I don’t know what’s so weird about Twisted Metal

Allow me to associate freely for a moment.

Twisted metal is a funny show. Not funny haha like a clown. But there is a clown. The kind that finds murder funny. This is also the premise behind the famous Batman villain the Joker. He laughs at things that aren’t funny, like murder. That’s why we say he’s “twisted”. You would think, because of this, that Twisted metal is also twisted. The transitive property and all that. But the Joker has a logic to his humor. He really wants everyone to find comedy in the same as him (society). Twisted metal, and his clown Sweet Tooth, don’t have that logic. They just laugh. And I would like to laugh with them every now and then.

Based on the long-dormant PlayStation franchise, Twisted metal is a violent action comedy in the deadpool mold (deadpool writers Rhett Reese and Paul Wernick are among the executive producers) but are missing deadpool‘s secret sauce: Ryan Reynolds, or an equivalent of Ryan Reynolds. Someone in front of the camera with an abundance of charisma and a creative approach to the tone of the project, who can tell a joke And sell it too. Instead, it offers scene after scene that the show’s creative team clearly thinks is funny, and could be be funny, if, like a real comedian, a little more time had been spent learning the jokes here.

And jokes set this apocalypse apart from the many others on offer.
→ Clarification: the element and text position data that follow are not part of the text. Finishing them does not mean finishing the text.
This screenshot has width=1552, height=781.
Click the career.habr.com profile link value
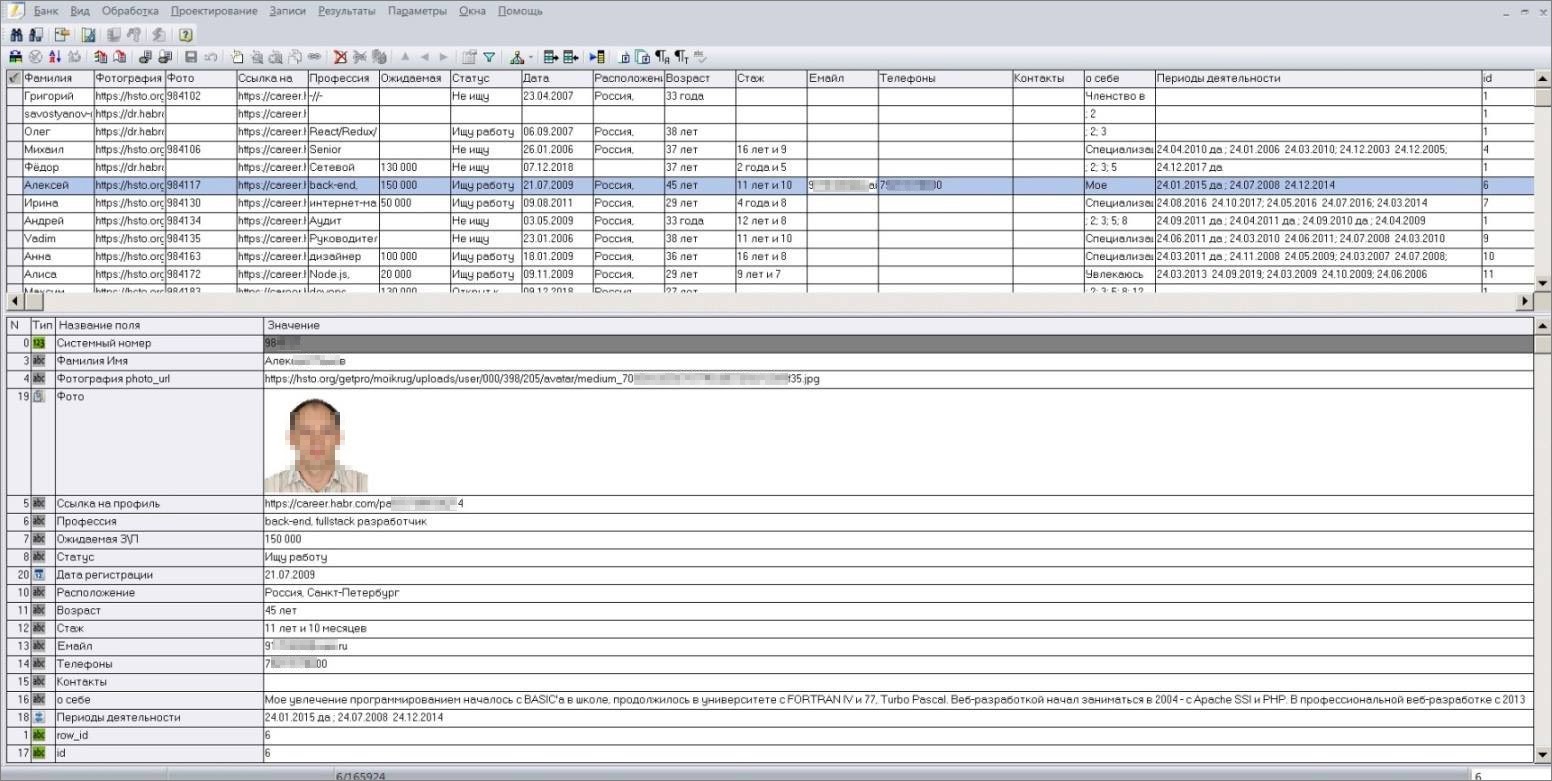(364, 504)
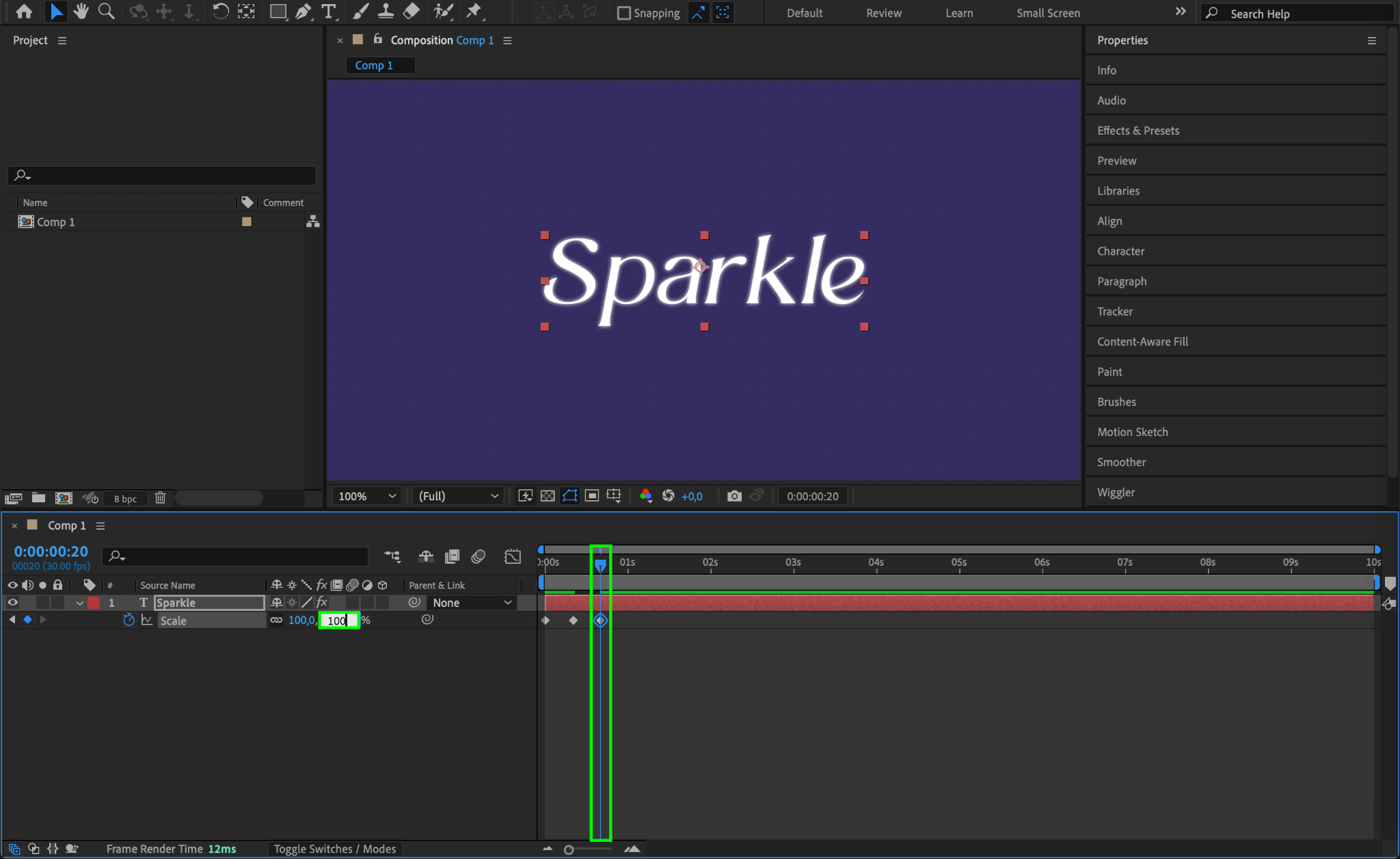Open the 100% magnification dropdown
Viewport: 1400px width, 859px height.
click(367, 496)
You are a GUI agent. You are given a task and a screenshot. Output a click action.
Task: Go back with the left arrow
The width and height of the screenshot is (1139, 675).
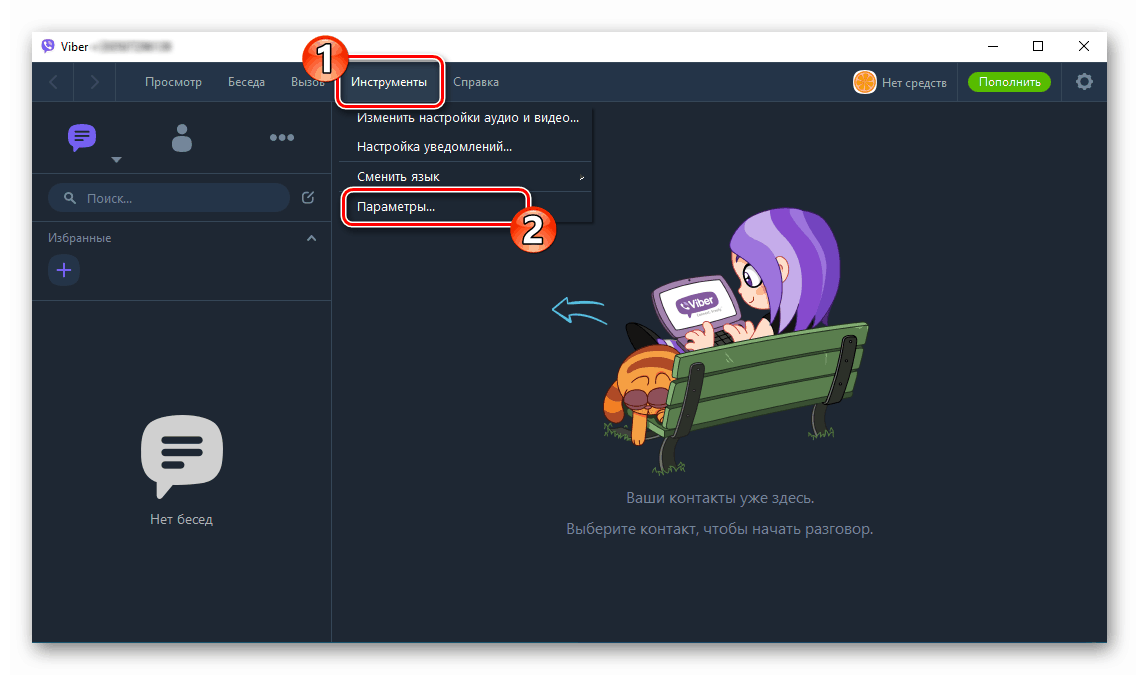click(54, 82)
Twisted metal follows John Doe (Anthony Mackie), an amnesiac “dairyman” – Twisted metal parlance for couriers delivering packages from walled city to walled city in the Divided States of America. Dairy farmers are not allowed into the towns they deliver to, so they lead a solitary and itinerant life, connected only to their cars (Doe called his “Evelyn”) and paid in necessities such as gasoline. This, on top of the amnesia, has made John a little weird.
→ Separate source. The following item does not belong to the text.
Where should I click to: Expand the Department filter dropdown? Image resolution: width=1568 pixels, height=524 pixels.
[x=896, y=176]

When an unusually dangerous job (from Neve Campbell, no less) comes with the promise of a home in one of the walled cities, John accepts, even if it’s not along his usual (and relatively safe) routes. As a result, John Doe must deal with the worst the wasteland has to offer: robbers, Sweet Tooth and a very determined ex-cop trying to impose his own ruthless law and order on the dystopian frontier.

Photo: Skip Bolen/Pauw

This is where the show’s jokes come fast and furious (get it?). Sweet Tooth runs his own one-man residence in Vegas and wants John Doe to look into it. Lawmen imprison John in the DMV… which is now a place where people are tortured. And John never, ever stops talking.
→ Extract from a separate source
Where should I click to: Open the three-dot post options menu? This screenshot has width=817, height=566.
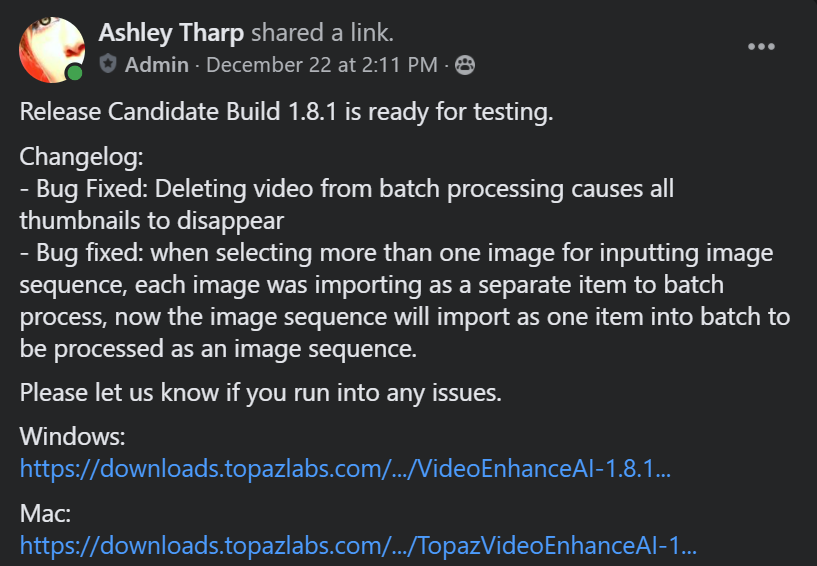click(x=761, y=47)
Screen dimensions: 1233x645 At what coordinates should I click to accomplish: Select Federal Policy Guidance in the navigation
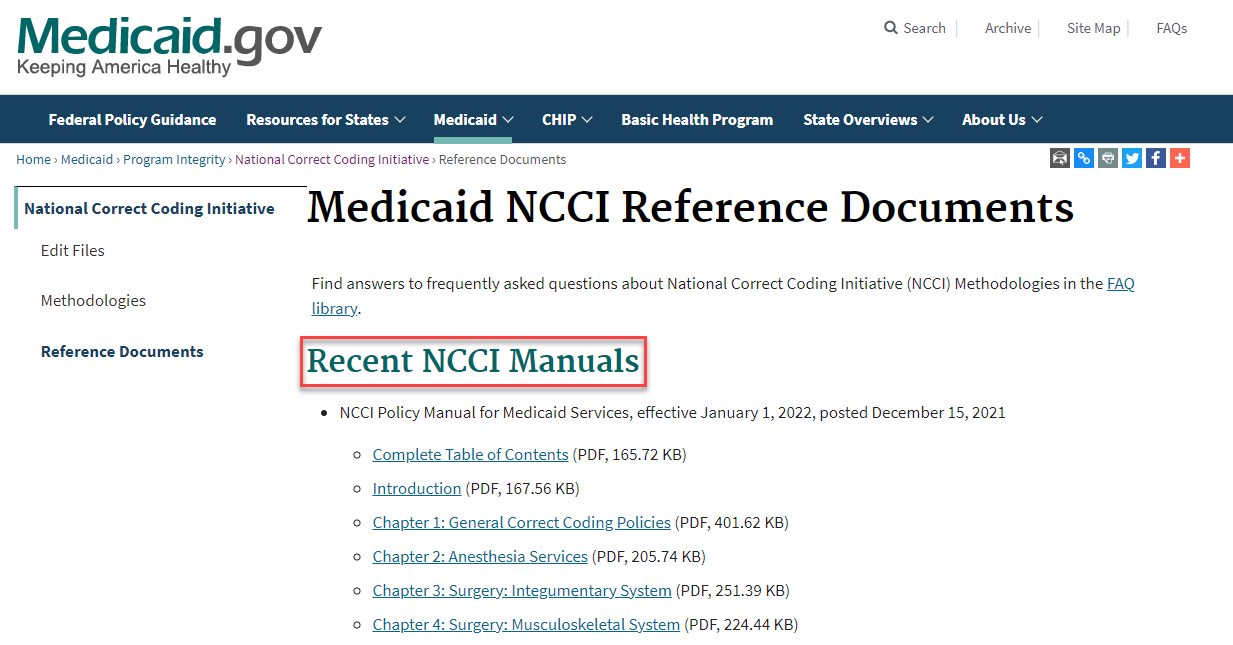[x=132, y=119]
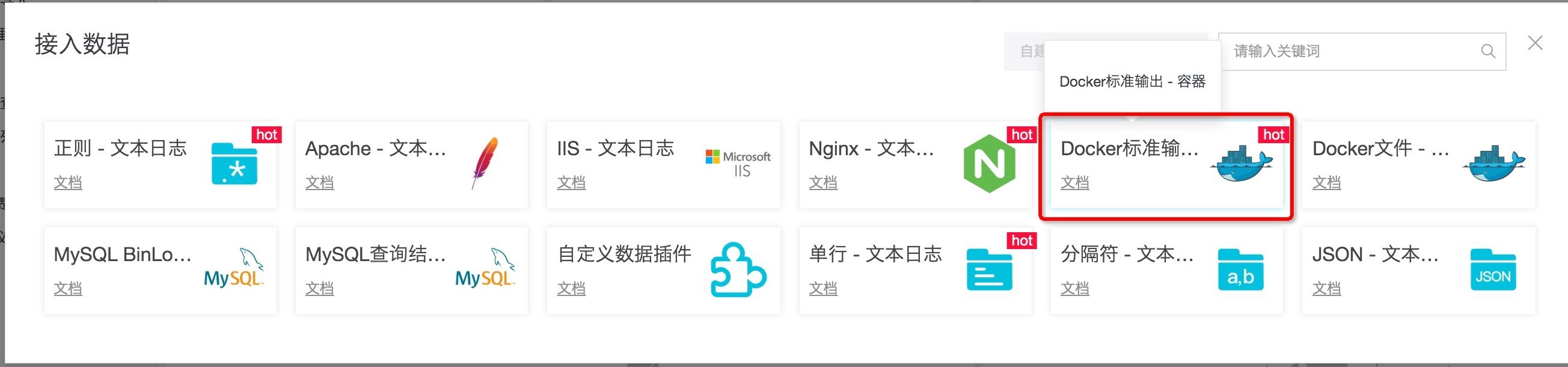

Many of these jokes have potential: The DMV is a funny, albeit obvious, idea, and Mackie is totally committed to everything the show’s writers have to offer him. However, there is none mind, no sharpness, to what is delivered. The jokes have no purpose; they are ordinary random in the sense of Manic Pixie Dream Girl from the late 2000s, as said that Manic Pixie Dream Girls always shot people in the head.

This results in moments where characters are tortured by playing Aqua’s “Barbie Girl” on loop or forced to fill out DMV paperwork until they bleed – jokes that could be be funny but fall flat because of different choices the show makes about presentation (too clear), execution (too rushed), or writing (too much). Twisted metal‘s comedy might land better if one of those things was just a little stronger. But instead it’s all bombastic noise, and you have no choice but to bask in youth or run far away.

Ironically, this makes Twisted metal strangely compelling. When adapting a franchise that has almost no story and has basically been abandoned by the company that publishes the video game series, it’s really strange to see all 10 episodes of the show just sitting on Peacock like it was something people were asking for . It’s a strange curiosity, irreverent in a new age of all-too-serious adaptations like The last of usand confusingly awful in an age when most bad shows are just boring. Twisted metal didn’t make me laugh, but it sure is funny.